#### Task to carry out
In the material below, change every "field" to "box" and leave the rest of the text as it is. Omit the pictures from your answer.

#### Records shown
........

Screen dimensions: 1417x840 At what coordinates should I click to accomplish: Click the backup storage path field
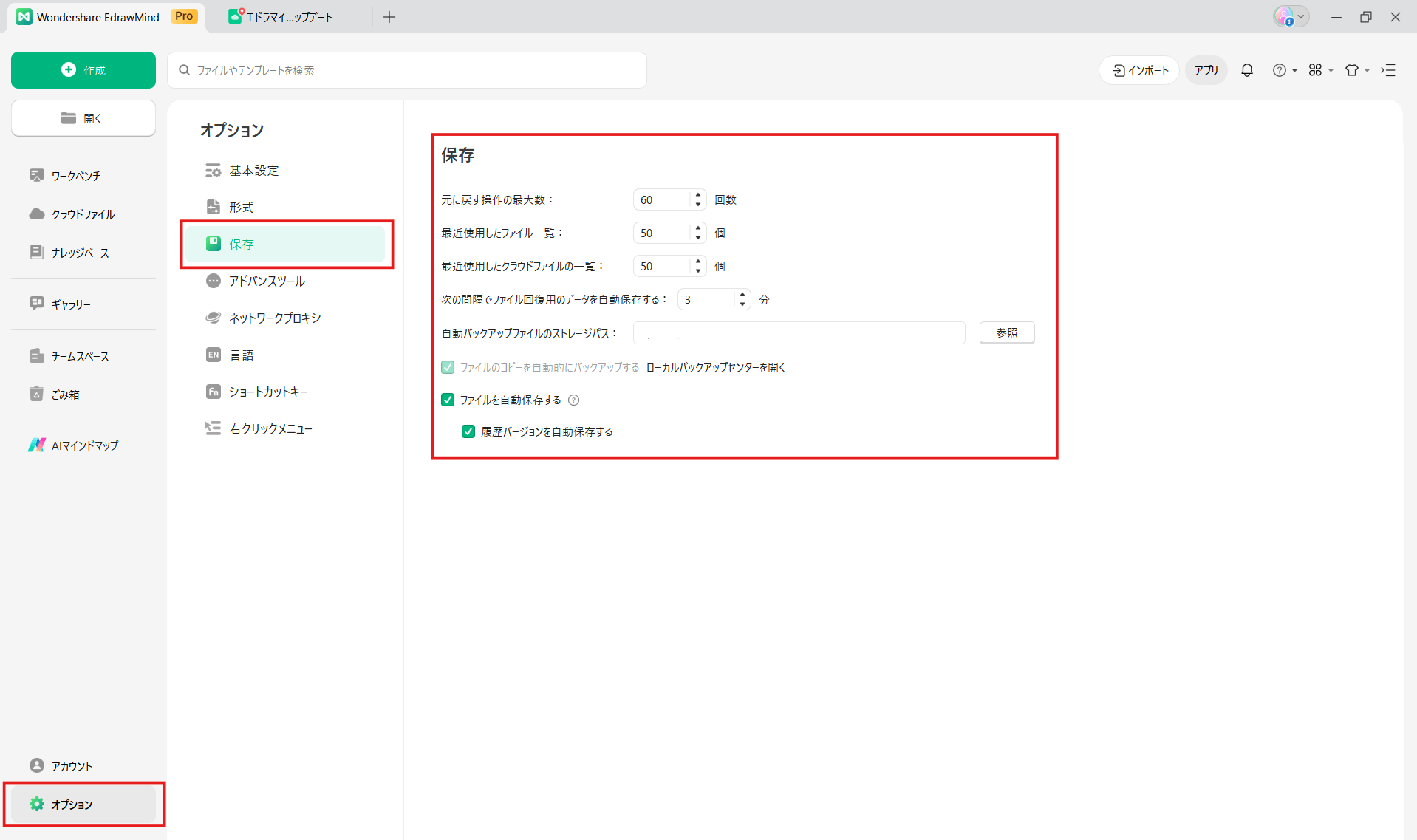[x=799, y=333]
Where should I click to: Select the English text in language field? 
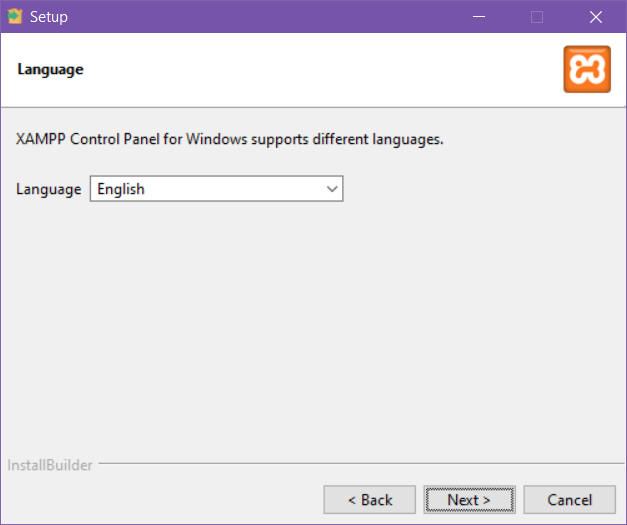(121, 189)
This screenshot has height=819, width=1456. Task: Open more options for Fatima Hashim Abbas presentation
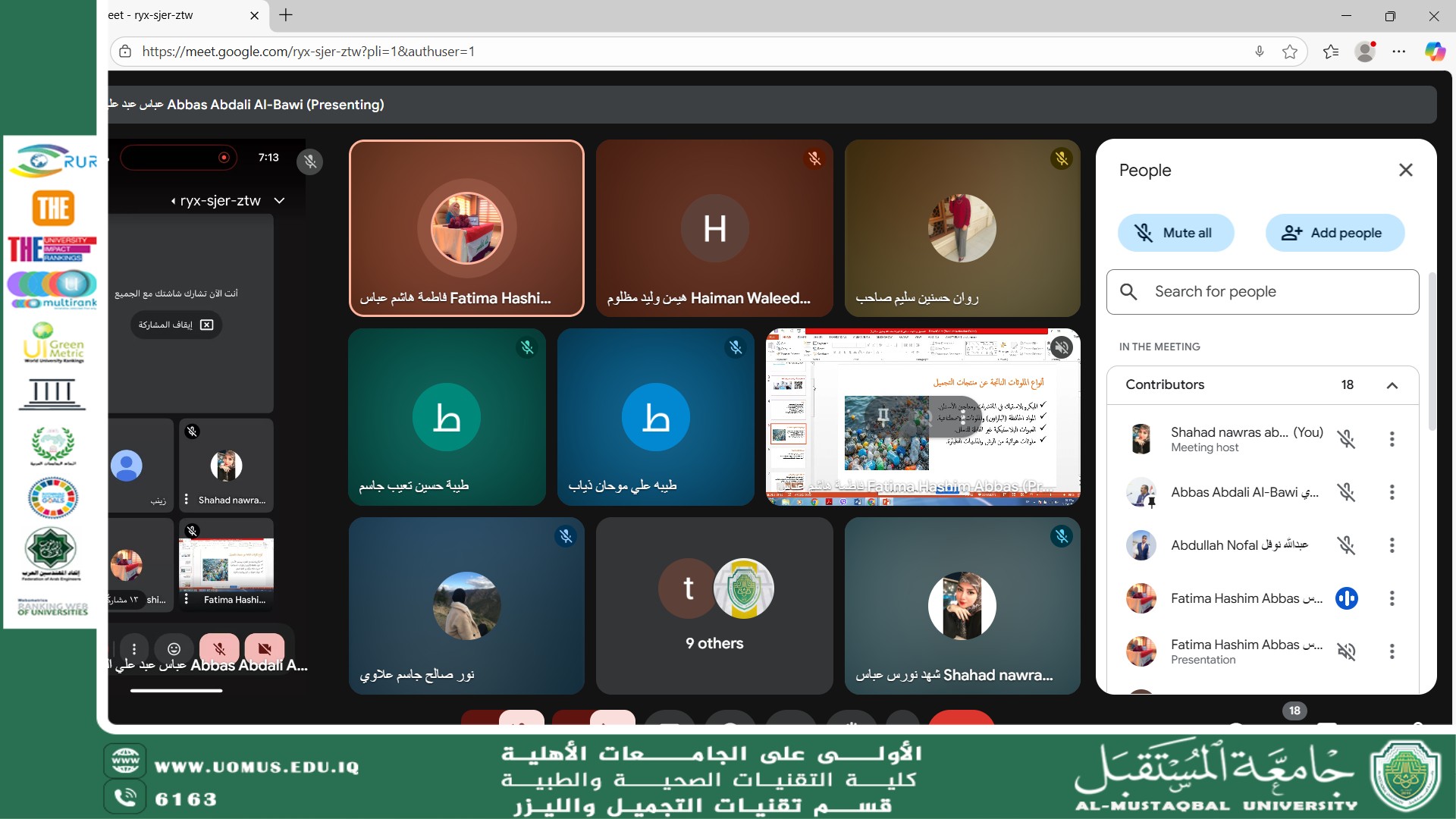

........

#### Task solution
Screen dimensions: 1417x840 At what coordinates should I click to accomplish: Click the backup storage path box
[x=799, y=333]
Where should I click to: Select the English text in language box? 
(121, 189)
This screenshot has height=819, width=1456. Task: Open more options for Fatima Hashim Abbas presentation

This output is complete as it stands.